_Problem to work on:_ Lay out the rows below, from the first line through the line containing "coord(89,298)", as a Markdown table with the columns No. and Line. Number each line and skip any blank ones.

Data listing:
☆ ☆ ☆ ☆
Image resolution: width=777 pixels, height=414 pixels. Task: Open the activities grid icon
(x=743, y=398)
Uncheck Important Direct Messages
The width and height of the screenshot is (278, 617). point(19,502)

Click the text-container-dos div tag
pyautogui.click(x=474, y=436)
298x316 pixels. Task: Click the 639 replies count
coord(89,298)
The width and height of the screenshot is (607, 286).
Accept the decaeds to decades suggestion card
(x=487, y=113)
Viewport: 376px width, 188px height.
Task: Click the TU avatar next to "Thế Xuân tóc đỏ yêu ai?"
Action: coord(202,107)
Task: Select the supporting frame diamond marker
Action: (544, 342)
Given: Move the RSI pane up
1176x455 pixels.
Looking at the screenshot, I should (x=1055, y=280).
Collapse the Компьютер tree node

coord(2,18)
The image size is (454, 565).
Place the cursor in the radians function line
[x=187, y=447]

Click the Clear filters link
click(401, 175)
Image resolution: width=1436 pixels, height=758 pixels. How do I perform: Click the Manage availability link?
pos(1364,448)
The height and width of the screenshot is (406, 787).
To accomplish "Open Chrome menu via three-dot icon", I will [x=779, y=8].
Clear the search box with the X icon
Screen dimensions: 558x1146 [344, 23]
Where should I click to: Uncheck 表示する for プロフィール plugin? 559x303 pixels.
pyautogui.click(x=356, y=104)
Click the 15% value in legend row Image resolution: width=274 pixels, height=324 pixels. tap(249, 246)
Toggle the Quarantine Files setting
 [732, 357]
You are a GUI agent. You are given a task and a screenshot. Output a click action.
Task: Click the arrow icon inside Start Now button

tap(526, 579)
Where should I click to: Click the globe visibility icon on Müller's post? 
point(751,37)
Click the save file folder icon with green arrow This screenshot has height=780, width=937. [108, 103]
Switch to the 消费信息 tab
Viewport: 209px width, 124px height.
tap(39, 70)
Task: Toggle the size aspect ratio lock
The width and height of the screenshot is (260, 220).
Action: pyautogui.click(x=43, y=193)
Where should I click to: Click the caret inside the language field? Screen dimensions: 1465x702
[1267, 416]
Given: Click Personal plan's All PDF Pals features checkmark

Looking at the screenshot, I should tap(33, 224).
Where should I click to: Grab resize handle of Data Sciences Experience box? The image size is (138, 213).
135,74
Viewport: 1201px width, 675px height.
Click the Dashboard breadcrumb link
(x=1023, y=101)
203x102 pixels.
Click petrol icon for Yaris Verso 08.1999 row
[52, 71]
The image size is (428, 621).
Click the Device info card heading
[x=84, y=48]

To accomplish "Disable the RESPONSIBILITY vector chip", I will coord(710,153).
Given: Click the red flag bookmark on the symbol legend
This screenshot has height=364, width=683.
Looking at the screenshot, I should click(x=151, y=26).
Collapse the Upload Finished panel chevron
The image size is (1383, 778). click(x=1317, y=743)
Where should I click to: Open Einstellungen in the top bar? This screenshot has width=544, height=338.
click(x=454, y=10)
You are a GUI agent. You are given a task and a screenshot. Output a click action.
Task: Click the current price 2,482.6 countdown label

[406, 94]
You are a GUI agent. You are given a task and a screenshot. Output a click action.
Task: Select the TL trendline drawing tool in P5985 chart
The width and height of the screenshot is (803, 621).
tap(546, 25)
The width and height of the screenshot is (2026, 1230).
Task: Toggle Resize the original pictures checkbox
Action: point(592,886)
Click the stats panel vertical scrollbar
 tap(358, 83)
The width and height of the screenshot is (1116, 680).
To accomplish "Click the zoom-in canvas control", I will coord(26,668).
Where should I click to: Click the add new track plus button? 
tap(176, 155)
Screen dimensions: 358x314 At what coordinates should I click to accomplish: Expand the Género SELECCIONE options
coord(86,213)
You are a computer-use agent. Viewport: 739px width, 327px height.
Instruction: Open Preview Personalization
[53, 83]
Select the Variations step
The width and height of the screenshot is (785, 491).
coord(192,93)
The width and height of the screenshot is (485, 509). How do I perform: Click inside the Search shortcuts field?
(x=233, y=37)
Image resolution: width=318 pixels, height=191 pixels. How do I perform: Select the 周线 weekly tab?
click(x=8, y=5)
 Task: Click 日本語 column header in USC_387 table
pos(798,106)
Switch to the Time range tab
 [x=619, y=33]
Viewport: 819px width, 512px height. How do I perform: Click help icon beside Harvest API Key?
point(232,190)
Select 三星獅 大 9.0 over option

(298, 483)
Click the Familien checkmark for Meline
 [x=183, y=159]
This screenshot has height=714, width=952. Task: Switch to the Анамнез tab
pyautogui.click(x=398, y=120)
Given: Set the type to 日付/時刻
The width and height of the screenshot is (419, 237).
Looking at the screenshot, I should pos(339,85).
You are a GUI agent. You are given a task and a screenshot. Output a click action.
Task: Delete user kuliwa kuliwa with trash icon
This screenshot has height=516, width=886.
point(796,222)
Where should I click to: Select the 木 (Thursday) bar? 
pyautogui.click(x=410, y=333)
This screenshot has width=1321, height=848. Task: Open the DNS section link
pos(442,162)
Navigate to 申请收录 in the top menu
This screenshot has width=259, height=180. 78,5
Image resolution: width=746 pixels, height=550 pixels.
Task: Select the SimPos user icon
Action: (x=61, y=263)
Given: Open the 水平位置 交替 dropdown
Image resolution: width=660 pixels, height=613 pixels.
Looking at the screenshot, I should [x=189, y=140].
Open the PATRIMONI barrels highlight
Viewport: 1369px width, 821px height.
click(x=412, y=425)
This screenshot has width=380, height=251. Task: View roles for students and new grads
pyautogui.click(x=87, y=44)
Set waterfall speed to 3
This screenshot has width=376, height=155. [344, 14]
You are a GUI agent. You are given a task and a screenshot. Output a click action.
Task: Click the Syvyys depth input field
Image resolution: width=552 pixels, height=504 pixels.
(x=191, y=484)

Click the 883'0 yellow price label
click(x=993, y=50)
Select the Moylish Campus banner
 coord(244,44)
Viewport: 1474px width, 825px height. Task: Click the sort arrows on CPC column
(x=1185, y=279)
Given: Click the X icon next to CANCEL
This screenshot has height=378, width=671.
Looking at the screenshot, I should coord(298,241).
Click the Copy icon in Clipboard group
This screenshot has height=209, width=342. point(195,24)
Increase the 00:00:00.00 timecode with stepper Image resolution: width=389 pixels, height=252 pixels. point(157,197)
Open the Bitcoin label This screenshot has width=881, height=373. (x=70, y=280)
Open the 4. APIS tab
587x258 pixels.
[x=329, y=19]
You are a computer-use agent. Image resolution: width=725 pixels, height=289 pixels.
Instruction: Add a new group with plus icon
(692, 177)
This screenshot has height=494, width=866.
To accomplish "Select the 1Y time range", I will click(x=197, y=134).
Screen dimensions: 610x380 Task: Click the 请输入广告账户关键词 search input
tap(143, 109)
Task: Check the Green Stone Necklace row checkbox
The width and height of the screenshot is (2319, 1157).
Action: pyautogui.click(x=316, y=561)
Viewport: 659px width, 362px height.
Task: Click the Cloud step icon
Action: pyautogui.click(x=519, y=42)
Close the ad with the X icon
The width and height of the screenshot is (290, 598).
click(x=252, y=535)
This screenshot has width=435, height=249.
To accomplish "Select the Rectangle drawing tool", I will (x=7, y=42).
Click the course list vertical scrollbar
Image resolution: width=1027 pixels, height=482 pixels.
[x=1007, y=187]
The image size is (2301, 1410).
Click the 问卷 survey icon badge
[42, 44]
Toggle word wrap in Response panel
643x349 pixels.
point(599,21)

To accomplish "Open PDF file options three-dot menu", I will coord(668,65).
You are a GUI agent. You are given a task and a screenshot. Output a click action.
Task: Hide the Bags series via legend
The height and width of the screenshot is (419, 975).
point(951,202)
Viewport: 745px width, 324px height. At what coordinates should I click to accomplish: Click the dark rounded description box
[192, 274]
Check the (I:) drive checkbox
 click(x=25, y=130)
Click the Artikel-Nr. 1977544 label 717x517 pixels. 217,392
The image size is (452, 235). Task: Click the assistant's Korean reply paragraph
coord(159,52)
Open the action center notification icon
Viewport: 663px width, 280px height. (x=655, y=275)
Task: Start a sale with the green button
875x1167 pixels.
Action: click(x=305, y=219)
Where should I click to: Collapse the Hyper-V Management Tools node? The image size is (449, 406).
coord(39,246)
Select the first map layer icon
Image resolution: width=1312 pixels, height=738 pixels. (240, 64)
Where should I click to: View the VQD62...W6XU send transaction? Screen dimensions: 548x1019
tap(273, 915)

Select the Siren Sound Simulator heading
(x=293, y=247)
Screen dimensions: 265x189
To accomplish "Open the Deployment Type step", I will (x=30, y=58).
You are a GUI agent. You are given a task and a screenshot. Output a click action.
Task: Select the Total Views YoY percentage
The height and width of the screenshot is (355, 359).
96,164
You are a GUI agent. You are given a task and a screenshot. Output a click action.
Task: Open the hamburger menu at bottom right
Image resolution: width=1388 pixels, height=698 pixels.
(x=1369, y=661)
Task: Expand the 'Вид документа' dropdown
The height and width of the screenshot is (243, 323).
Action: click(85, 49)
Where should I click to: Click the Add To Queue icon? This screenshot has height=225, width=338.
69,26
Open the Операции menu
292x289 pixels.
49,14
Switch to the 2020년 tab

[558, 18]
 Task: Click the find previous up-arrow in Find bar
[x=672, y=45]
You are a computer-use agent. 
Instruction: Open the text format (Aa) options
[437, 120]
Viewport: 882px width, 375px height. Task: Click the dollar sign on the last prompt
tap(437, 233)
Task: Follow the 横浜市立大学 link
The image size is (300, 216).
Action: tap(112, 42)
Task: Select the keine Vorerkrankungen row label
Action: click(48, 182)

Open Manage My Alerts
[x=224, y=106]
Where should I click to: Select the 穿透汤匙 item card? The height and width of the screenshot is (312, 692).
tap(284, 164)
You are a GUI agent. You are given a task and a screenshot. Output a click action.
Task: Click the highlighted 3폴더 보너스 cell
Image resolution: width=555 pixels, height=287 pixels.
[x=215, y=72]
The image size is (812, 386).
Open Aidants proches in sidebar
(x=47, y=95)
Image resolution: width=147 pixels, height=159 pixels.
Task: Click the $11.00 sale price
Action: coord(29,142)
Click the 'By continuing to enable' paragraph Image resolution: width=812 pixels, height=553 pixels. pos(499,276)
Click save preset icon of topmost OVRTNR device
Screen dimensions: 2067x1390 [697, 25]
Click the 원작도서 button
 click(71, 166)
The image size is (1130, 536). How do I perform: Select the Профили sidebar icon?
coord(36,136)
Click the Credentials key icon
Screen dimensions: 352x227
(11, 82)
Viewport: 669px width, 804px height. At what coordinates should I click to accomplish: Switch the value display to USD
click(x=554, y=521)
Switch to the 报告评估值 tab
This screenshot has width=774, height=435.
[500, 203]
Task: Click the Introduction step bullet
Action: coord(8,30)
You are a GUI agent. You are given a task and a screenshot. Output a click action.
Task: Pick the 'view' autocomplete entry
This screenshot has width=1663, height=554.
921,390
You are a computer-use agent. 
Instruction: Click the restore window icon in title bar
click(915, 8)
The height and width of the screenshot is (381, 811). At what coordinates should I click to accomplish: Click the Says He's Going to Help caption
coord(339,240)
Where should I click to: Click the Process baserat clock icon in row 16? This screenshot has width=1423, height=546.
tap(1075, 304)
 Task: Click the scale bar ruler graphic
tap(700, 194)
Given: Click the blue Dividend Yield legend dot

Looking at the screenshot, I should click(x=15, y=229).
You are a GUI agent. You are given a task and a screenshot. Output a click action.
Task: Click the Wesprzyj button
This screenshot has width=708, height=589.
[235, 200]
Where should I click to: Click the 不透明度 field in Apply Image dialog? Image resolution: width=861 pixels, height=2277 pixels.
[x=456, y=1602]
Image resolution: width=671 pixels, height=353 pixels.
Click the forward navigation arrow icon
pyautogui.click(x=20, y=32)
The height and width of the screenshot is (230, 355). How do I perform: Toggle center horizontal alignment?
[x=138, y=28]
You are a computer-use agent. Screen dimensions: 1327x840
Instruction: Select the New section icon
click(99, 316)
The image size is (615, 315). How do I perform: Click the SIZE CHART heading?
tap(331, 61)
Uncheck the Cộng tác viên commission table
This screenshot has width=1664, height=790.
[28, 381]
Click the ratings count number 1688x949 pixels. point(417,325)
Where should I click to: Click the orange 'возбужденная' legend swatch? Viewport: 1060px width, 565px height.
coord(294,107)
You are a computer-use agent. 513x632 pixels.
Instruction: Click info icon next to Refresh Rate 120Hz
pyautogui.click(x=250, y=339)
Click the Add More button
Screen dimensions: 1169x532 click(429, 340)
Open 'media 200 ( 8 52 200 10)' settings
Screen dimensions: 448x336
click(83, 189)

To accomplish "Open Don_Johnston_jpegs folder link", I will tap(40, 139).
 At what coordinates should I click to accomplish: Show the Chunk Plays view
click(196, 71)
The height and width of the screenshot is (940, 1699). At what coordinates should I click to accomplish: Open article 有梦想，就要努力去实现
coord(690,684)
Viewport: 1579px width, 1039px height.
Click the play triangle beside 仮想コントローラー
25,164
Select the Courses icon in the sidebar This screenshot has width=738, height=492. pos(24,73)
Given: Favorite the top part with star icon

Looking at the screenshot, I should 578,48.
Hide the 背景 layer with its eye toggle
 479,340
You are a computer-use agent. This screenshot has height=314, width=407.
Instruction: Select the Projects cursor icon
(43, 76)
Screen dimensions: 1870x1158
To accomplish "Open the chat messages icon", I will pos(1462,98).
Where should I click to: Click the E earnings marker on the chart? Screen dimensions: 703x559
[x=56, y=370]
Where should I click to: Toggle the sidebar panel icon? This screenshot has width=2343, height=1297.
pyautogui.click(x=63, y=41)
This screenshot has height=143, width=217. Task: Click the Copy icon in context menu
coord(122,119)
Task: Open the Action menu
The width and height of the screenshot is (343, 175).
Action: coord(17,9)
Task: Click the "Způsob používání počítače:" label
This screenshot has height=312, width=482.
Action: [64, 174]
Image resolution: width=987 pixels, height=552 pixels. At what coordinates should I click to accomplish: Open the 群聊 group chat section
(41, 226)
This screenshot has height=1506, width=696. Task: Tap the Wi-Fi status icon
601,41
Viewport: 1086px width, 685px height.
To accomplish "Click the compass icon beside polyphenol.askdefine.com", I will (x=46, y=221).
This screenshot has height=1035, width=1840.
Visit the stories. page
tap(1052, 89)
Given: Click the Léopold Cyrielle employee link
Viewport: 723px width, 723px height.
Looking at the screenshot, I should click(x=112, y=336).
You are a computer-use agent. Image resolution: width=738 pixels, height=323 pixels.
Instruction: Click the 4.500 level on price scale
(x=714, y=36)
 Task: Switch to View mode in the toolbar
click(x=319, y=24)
☆ ☆ ☆ ☆
_Correct response:_
| No. | Line |
|---|---|
| 1 | Image resolution: width=777 pixels, height=414 pixels. Task: Open the activities grid icon |
| 2 | (x=743, y=398) |
| 3 | Uncheck Important Direct Messages |
| 4 | The width and height of the screenshot is (278, 617). point(19,502) |
| 5 | Click the text-container-dos div tag |
| 6 | pyautogui.click(x=474, y=436) |
| 7 | 298x316 pixels. Task: Click the 639 replies count |
| 8 | coord(89,298) |